= Mame Reiley =

Mary Anne "Mame" Reiley (December 24, 1952 – June 2, 2014) was an American political activist and business leader.

Before her death, she was president of The Reiley Group, a consulting, fundraising and events communication agency. She was a veteran political organizer in the Democratic Party who moved with ease in both Virginian and U.S. national political circles.

==Civic engagement==
As head of The Reiley Group, she consulted for Race for the Cure in Washington, D.C., and the Democratic Congressional Campaign Committee. As another part of her civic engagement, she was a member of the Economic Club of Washington and the Federal City Council Executive Committee.
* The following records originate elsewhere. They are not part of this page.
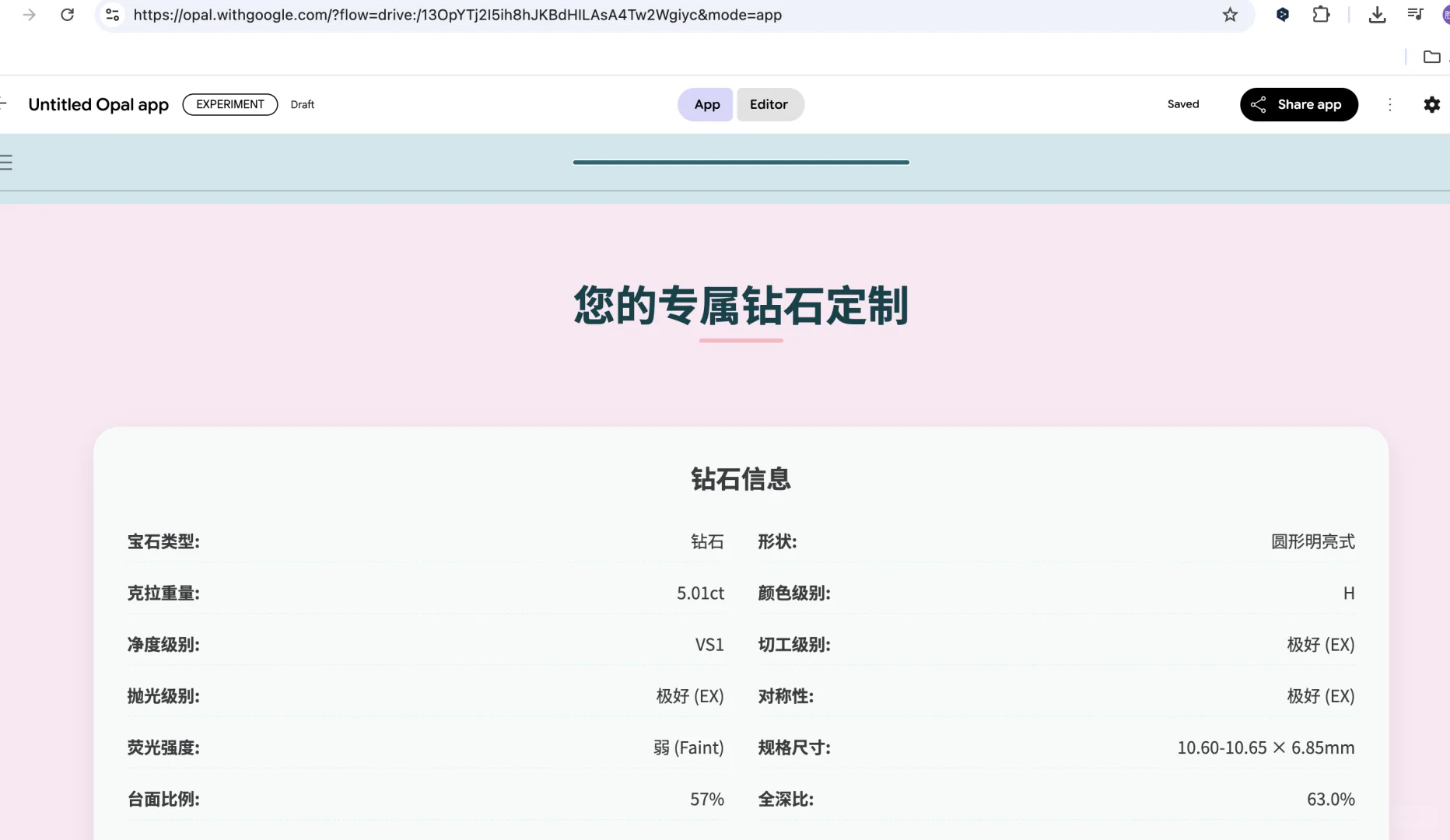The height and width of the screenshot is (840, 1450).
Task: Click the more options three-dot icon beside Share app
Action: tap(1391, 104)
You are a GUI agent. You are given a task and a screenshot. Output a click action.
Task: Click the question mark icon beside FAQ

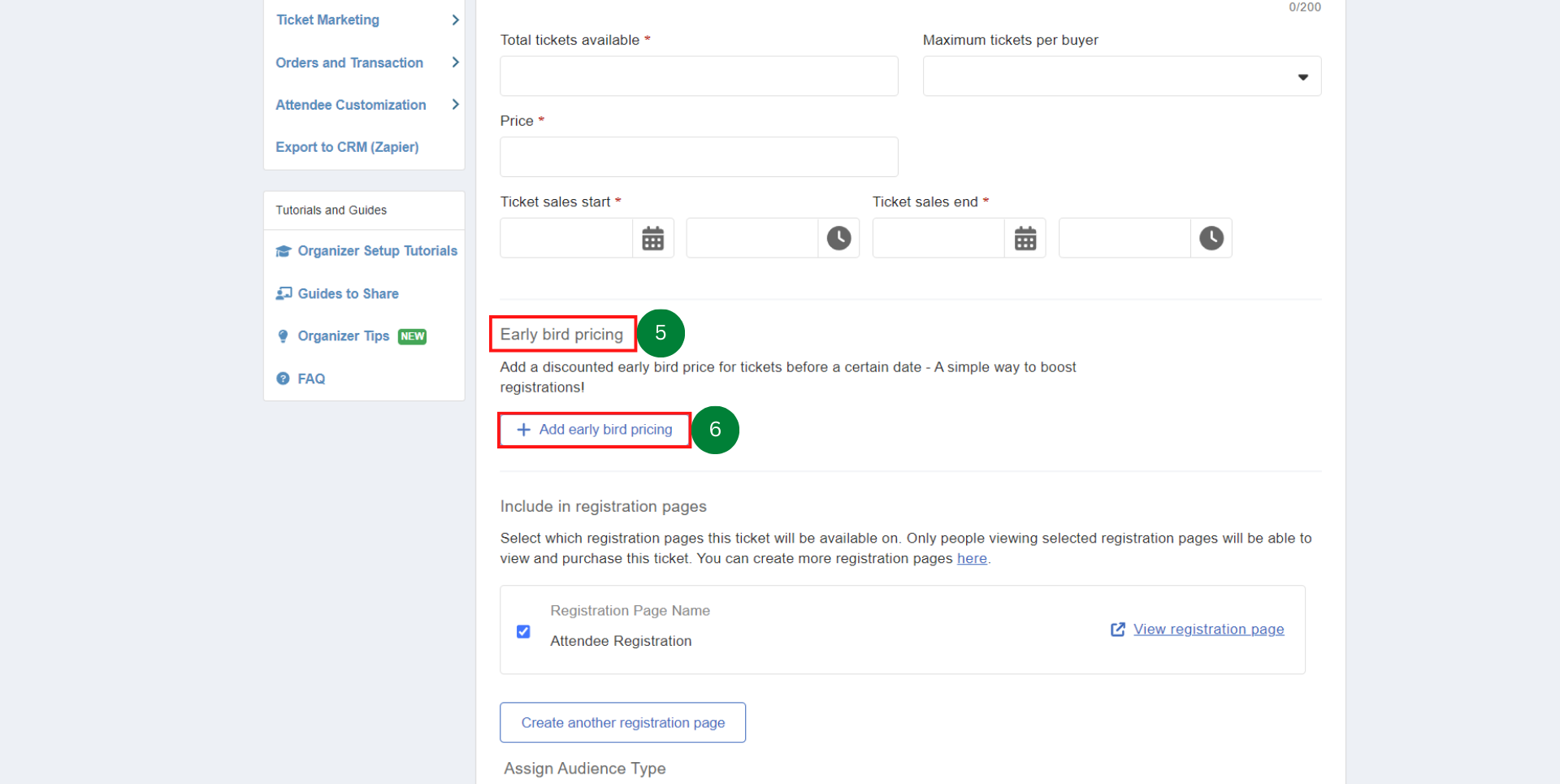(x=282, y=378)
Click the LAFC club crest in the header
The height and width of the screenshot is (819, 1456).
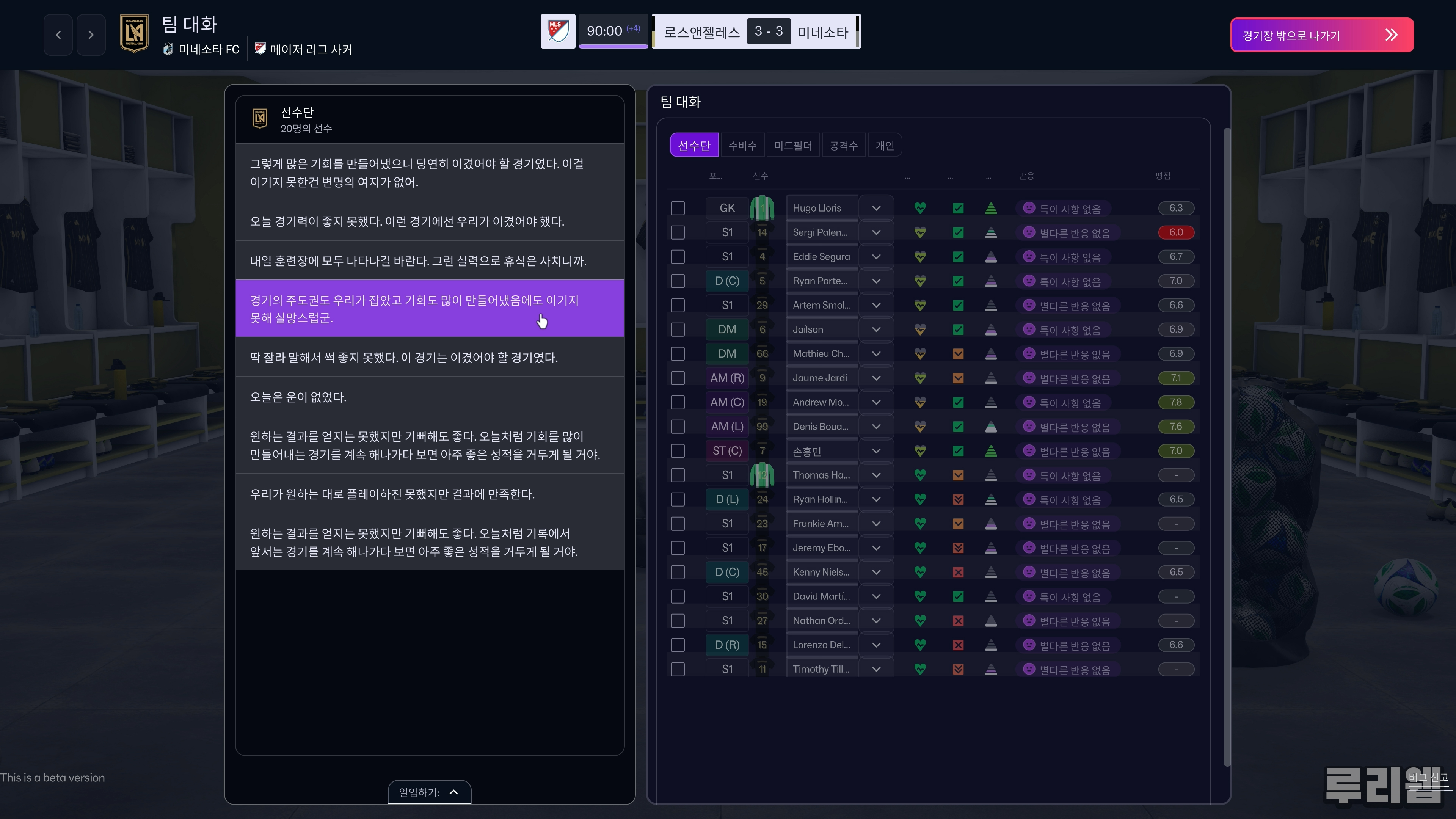point(135,34)
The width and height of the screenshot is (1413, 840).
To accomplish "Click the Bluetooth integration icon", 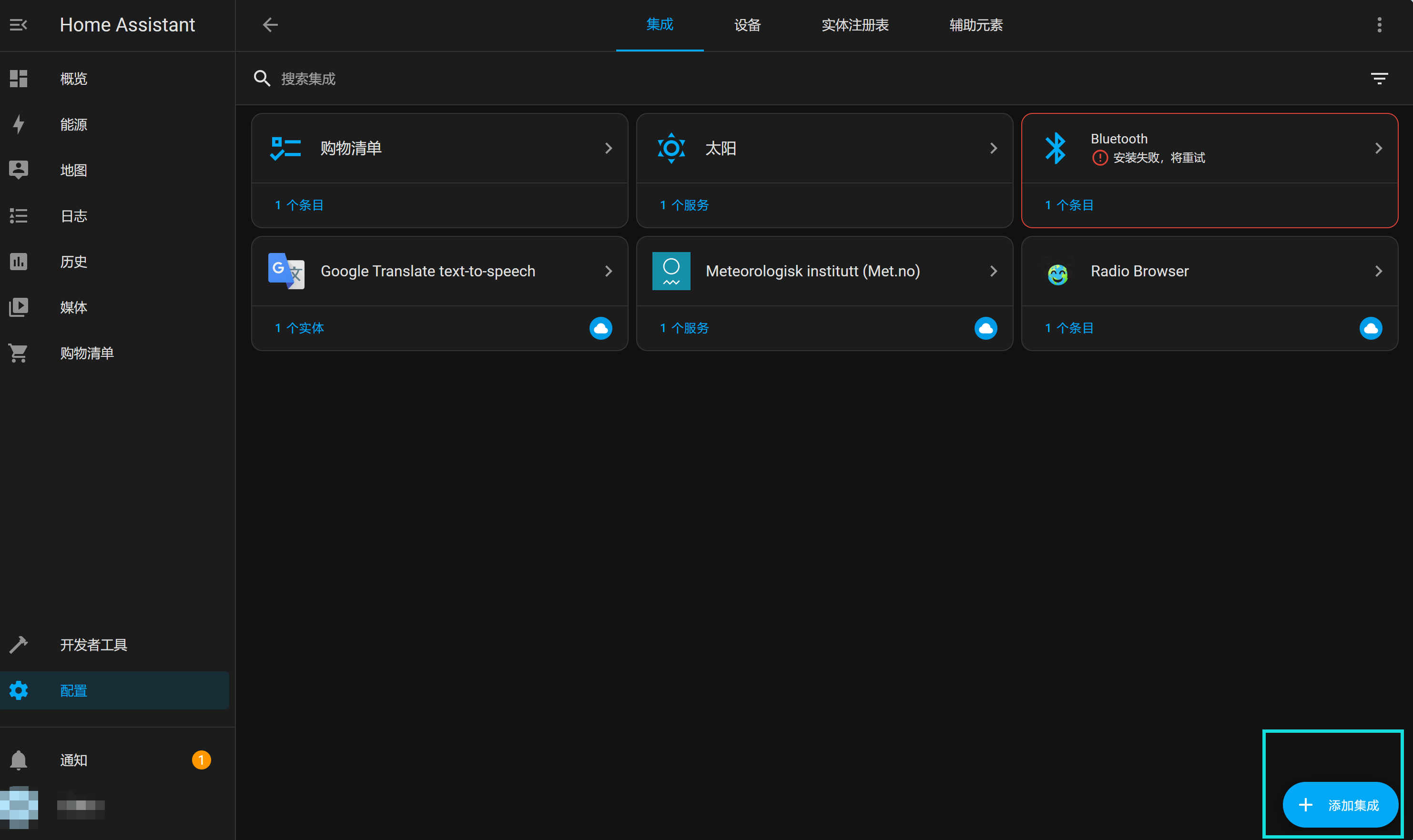I will [x=1056, y=148].
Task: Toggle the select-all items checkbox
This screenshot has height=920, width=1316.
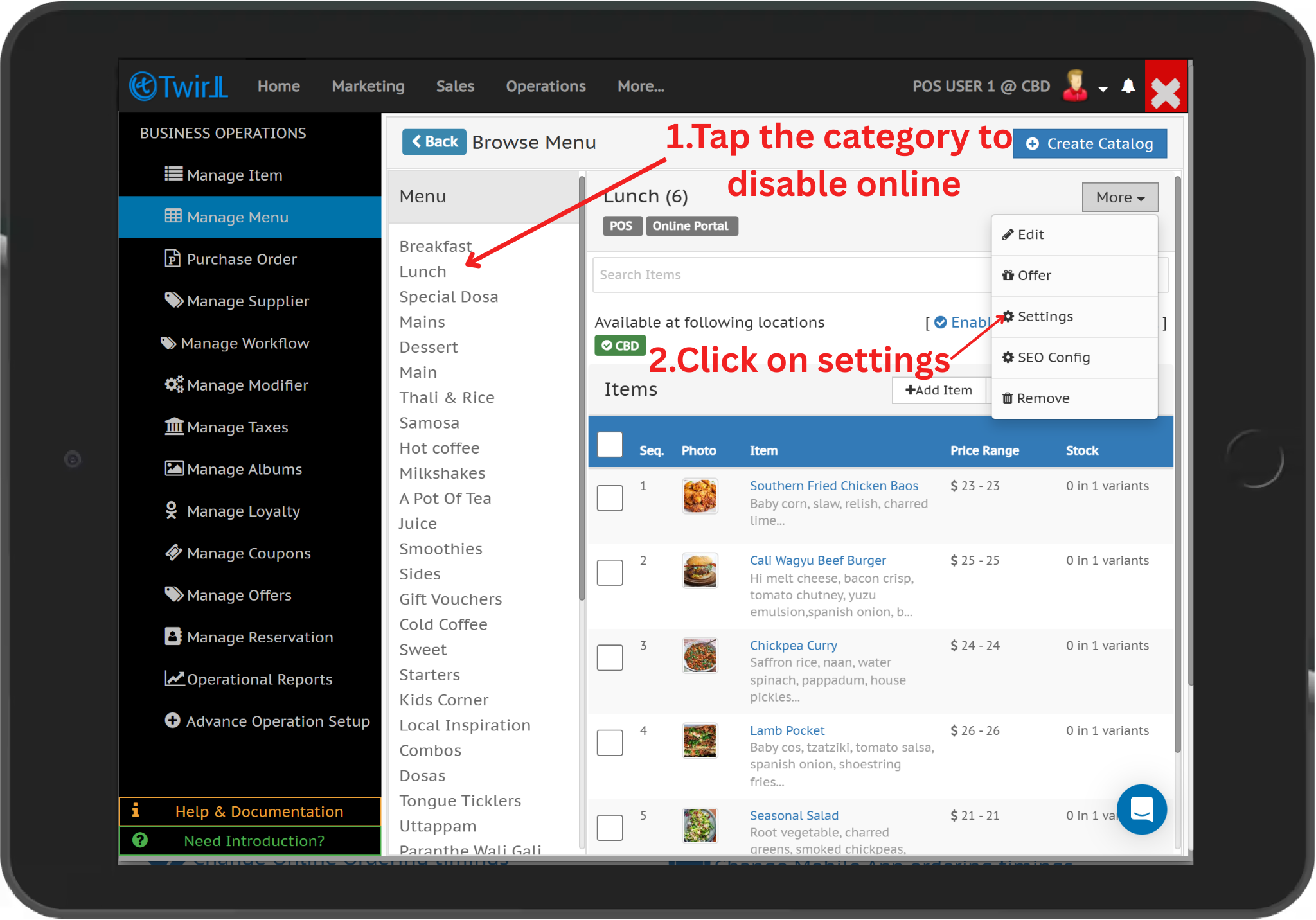Action: [609, 445]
Also, she was active with the Metropolitan Washington Airports Authority as past chairman of the Authority and as chairman of the board's Dulles Corridor Committee.

==National role==
Reiley held a wide number of posts in various organizations. She was elected to the Democratic National Committee from Virginia in 1992, serving as Chair of the Women's Caucus, and also served on the executive committee as well as the Rules and Bylaws Committee. On the Presidential level, she helped with former Virginia Governor Doug Wilder's 1992 primary exploratory campaign in New Hampshire and Mark Warner's national Forward Together PAC. In the 2008 Democratic presidential nomination process, Mame Reiley served as a superdelegate who pledged her support for Hillary Clinton.

==Virginia politics==
Reiley was instrumental in persuading (then) Mayor of Alexandria Jim Moran to run for Congress in 1989, later serving as his campaign manager during the campaign, and eventually serving as his chief of staff on the Hill from 1991 to 1996.
Beginning in 2001, she served as the political director of then Governor Mark Warner's VA PAC, One Virginia, and then as a senior advisor to Virginia Governor Tim Kaine. She was also the general manager of WashingtonInc/Production Group International, an events planning firm in Rosslyn, 1996–2001. She was the director of Virginians for Brian Moran, which supported Brian Moran in his unsuccessful election bid for governor of Virginia.